Was Ihr Nachfolger Dieter Reiter so nicht macht?
Das Thema Wohnungsbau hat er vorbildlich in den Mittelpunkt gerückt und weiter vorangetrieben. Das Thema SEM aber hat er verwirrend behandelt. Erst hat er die SEM für den Münchner Norden angekündigt – und dann nach Protesten wieder fallengelassen.
Zum Nordosten, der aktuellen Diskussion um Daglfing: Die SEM wird untersucht, aber zuletzt war nicht mehr von 30 000 neuen Bewohnern die Rede, sondern teils wieder nur von 10 000. Außerdem betont man im Rathaus, auf jeden Fall Enteignungen auszuschließen. Ist die Politik wieder eingeknickt?
Ich habe von Anfang an empfohlen und tue das noch heute, die Enteignung als Ultima Ratio zu verstehen, also einen Fall, den man nicht ausschließt, aber natürlich mit allen Anstrengungen vermeiden will. Und das schon deshalb, weil er eine neue Prozessrunde und damit eine zeitliche Verzögerung einleiten kann.
Das Drohmittel Enteignung aber braucht man?
Genau. Diese Möglichkeit wurde vom Bundestag bereitgestellt, um Wohnungsbauprojekte zu beschleunigen und sozialer zu gestalten. Wenn die Stadt sagt: Davon machen wir auf keinen Fall Gebrauch, dann heißt das doch, dass sie die einzige Waffe, die sie hat, beiseite legt. Jeder Bodeneigentümer kann dann ultimativ auftreten mit irrwitzigen Forderungen. Und wenn sein Grundstück unverzichtbar ist, hat er den Erpresserhebel in der Hand.
Die CSU stellt sich nun überraschend doch gegen die SEM. Was bedeutet das?
Die CSU will die SEM zu Grabe tragen. Jetzt sieht man wenigstens klar, welche Partei für mehr Wohnungsbau steht – und welche nicht. Es geht offenbar ein tiefer Riss durch die Große Koalition.
Warum tut sich Ihre SPD so schwer mit dem Thema?
Im Nordosten ist ihre Haltung klar und eindeutig positiv, allerdings ist sie im Norden ins Stolpern gekommen.

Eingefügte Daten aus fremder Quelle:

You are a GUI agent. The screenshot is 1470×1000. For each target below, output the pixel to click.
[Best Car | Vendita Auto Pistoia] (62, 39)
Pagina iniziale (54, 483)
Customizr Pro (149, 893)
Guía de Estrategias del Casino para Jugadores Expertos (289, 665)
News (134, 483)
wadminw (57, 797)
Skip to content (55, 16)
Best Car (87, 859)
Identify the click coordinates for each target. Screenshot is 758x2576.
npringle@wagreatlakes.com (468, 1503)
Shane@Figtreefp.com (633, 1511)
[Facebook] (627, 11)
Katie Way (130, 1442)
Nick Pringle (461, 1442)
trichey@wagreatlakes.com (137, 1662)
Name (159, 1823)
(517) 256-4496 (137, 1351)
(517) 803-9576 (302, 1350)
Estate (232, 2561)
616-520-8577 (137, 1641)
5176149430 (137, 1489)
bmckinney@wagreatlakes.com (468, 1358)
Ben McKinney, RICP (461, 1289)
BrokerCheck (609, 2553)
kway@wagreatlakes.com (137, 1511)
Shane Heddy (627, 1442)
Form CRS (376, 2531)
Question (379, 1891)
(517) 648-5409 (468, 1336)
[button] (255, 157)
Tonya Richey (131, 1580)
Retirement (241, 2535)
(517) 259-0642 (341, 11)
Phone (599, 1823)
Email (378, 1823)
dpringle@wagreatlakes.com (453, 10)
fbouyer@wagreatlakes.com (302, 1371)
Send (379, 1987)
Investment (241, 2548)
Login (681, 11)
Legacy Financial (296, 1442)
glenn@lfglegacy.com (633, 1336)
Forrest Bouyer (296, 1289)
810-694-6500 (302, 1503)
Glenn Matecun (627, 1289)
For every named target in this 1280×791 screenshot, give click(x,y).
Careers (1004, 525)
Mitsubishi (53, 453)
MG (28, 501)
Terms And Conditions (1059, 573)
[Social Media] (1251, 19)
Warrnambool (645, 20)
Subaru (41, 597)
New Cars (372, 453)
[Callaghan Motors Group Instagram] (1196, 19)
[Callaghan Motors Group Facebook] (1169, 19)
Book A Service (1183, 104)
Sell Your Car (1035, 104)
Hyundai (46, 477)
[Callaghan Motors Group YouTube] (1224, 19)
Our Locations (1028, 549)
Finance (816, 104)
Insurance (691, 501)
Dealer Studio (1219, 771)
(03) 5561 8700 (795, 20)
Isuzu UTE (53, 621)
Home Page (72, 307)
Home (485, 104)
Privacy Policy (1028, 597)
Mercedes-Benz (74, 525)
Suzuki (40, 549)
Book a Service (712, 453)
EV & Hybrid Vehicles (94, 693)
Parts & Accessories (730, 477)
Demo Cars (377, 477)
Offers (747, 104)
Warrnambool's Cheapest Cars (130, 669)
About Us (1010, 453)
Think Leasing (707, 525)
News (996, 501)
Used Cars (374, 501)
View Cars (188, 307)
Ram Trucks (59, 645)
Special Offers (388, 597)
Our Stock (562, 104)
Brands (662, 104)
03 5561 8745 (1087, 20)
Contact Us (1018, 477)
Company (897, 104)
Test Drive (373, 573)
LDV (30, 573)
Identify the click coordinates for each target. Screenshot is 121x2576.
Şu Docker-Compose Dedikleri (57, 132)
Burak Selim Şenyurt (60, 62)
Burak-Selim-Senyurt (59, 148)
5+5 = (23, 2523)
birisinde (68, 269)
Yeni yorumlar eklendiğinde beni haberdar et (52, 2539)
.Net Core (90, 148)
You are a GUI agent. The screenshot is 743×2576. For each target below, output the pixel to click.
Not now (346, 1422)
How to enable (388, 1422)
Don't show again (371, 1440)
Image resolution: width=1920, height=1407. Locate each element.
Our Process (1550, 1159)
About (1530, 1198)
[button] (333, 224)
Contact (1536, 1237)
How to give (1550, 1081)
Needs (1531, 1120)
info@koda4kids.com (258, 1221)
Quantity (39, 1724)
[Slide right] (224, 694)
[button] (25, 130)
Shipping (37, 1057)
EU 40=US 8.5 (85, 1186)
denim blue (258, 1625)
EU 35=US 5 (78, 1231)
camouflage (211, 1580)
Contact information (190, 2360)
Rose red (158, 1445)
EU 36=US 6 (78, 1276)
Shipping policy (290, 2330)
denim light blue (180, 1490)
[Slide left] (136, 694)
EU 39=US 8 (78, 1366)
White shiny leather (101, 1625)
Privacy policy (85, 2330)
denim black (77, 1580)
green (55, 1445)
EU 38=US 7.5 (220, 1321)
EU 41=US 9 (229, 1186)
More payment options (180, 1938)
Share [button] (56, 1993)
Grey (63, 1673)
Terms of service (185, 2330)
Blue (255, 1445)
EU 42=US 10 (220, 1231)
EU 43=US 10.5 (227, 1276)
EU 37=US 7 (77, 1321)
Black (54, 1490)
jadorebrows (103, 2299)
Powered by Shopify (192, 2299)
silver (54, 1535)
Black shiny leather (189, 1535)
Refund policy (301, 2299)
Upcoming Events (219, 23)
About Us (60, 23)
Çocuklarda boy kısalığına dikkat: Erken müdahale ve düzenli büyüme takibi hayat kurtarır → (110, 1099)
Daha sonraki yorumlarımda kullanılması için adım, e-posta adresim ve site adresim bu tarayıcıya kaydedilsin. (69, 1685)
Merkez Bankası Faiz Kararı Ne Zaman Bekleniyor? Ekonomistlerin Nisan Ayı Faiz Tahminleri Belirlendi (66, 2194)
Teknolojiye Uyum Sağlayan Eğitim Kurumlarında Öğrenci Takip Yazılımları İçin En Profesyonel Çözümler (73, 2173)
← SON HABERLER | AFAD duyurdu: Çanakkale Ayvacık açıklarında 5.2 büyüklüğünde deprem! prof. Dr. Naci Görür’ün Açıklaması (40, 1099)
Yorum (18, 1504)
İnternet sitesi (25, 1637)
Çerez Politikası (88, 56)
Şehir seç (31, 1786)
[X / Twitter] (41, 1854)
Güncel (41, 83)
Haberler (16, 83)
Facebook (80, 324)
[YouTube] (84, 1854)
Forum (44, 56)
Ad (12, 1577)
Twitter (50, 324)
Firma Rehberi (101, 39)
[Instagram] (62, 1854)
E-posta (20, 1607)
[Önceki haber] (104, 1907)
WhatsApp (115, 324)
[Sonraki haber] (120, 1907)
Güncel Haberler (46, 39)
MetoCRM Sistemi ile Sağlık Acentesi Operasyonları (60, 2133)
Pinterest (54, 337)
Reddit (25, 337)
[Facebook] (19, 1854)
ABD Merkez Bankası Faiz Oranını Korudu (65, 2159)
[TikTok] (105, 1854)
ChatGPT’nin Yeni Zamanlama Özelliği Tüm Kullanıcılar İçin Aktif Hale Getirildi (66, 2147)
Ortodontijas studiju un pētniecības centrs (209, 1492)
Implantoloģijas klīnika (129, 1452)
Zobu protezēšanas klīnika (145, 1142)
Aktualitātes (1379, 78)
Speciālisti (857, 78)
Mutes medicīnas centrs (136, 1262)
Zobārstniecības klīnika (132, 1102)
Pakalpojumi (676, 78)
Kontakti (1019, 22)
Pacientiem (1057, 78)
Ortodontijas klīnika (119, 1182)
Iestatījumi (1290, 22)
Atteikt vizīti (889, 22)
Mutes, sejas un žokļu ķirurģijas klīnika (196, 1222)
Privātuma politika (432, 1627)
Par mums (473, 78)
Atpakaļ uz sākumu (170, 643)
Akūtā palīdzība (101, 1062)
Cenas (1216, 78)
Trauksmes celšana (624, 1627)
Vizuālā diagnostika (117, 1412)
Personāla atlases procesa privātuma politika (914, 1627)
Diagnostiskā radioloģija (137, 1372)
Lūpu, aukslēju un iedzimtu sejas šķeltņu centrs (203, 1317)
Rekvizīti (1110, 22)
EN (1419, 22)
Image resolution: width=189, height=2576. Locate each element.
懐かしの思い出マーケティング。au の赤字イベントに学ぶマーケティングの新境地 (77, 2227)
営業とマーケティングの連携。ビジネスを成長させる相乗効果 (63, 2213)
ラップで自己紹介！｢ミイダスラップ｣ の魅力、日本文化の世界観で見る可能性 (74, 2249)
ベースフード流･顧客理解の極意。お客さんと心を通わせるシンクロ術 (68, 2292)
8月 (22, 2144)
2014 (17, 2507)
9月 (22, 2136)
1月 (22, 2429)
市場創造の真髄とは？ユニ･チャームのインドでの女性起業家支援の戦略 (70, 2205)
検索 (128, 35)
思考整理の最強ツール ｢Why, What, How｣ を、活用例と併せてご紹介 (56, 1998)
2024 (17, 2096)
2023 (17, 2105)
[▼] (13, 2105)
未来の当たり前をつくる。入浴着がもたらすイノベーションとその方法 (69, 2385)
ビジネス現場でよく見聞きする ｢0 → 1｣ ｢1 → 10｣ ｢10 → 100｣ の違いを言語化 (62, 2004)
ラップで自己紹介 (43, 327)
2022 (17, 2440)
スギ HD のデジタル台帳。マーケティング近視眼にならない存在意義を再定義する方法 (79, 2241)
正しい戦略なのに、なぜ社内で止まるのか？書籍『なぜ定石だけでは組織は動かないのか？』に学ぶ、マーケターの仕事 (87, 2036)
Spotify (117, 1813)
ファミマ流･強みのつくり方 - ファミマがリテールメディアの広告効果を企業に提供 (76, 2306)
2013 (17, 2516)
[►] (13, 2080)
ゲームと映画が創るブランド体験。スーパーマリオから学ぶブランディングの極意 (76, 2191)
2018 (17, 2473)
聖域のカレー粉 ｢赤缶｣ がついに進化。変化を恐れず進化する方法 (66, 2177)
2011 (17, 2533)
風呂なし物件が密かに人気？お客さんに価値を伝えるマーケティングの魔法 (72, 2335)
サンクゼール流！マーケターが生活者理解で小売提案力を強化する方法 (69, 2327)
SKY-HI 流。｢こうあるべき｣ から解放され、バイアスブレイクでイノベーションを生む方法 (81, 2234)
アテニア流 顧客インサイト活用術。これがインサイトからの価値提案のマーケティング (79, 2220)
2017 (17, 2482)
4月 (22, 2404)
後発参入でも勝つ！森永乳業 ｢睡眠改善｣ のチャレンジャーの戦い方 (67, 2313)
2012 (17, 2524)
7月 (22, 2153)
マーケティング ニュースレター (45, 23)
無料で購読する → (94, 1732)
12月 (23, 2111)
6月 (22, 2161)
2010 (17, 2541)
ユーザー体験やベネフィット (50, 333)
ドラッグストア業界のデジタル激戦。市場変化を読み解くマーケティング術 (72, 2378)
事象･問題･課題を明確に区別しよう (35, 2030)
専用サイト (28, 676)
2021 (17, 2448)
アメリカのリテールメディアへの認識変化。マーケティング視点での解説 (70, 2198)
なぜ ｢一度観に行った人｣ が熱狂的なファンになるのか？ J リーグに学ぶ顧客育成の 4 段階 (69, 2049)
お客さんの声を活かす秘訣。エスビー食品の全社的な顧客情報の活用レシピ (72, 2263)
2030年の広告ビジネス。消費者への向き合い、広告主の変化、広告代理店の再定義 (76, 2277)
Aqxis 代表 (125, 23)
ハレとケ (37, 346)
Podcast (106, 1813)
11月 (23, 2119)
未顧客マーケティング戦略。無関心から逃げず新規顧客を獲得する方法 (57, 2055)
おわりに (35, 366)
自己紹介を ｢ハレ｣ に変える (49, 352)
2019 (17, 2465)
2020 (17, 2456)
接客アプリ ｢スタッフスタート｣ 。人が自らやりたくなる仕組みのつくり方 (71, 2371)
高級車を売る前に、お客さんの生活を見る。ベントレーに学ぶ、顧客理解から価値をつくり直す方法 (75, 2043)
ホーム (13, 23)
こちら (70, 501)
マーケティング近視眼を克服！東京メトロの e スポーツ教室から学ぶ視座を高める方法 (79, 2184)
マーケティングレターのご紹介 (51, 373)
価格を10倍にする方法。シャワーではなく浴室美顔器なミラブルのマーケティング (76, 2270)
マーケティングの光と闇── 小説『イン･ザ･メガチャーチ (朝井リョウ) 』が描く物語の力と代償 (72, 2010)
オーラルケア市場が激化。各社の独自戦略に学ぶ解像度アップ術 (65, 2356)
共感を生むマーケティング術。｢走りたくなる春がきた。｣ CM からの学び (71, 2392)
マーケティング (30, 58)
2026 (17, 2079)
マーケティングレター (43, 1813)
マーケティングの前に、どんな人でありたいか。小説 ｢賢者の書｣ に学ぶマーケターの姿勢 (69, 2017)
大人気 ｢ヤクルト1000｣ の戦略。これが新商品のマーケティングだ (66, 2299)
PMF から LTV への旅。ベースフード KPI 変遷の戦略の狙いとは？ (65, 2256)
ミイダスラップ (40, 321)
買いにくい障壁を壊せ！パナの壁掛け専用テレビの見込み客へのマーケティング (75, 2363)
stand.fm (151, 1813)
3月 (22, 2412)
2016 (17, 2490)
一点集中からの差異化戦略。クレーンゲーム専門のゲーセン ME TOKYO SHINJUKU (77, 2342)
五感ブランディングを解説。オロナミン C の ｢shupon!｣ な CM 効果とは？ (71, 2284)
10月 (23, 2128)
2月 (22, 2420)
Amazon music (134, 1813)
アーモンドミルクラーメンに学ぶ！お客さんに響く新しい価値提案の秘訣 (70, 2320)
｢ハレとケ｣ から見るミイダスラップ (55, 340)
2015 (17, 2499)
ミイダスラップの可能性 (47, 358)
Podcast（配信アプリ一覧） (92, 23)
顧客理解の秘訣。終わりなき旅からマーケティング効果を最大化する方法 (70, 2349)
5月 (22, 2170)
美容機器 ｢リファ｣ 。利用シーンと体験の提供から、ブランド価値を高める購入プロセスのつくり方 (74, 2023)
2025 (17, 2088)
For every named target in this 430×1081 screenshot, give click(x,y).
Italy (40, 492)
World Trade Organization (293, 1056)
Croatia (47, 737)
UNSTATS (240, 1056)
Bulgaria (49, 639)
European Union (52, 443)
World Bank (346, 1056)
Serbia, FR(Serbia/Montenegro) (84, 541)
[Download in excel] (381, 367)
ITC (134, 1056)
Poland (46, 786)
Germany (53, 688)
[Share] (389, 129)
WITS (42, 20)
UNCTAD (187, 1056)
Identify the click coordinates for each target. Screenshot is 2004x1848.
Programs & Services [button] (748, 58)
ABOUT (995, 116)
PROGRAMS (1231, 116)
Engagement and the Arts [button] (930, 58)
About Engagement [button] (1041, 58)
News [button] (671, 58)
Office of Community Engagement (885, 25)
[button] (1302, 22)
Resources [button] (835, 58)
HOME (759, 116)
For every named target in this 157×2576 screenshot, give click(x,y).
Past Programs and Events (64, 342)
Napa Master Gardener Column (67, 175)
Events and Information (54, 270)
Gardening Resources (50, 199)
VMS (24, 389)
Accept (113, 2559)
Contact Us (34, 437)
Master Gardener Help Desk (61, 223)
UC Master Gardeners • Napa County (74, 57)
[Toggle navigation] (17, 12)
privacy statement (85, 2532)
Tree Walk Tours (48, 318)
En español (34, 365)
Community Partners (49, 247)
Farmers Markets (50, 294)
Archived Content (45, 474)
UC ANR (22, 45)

Dort gab es keine Gegenwehr, als die Proteste in ihrer Heftigkeit überraschend kamen. Selbst auf der Bürgerversammlung gab es keinen Widerspruch durch die Stadtpolitik. Die Folgen kommen zwar nicht sofort, sind aber dann nicht abzusehen.
Ude: Die SPD muss auch mal Stehvermögen zeigen
Vor Ort gibt es gegen die SEM massive Proteste. Aber ist diese Frage wirklich wichtig für die ganze Stadt?
Die Verhinderung von Wohnungsbau ist ein rein örtliches Anliegen. Die Mobilisierung der Öffentlichkeit für den erforderlichen Wohnungsbau ist aber ein stadtweites Anliegen, das leider nicht mit der gleichen Betroffenheit und Intensität vertreten wird.
Wer sind die Protestler gegen die SEM?
Eine prominente Rolle spielt der ehemalige AfD-Mann Martin Zech. Die Initiative Heimatboden ist das Steckenpferd eines Großgrunderbens, der seine privaten Interessen mit seinen politischen harmonisch vermischt und das dann Heimatschutz nennt.
Es gibt dieses weit verbreitete Gefühl in der Stadt, dass in München die letzten Grünflächen zugebaut werden. Könnte es nicht auch eine Chance sein für Ihre Partei zu sagen: Wir unterscheiden uns von den anderen, wir sind die, die für viel bauen – damit bezahlbarer Wohnraum entstehen kann?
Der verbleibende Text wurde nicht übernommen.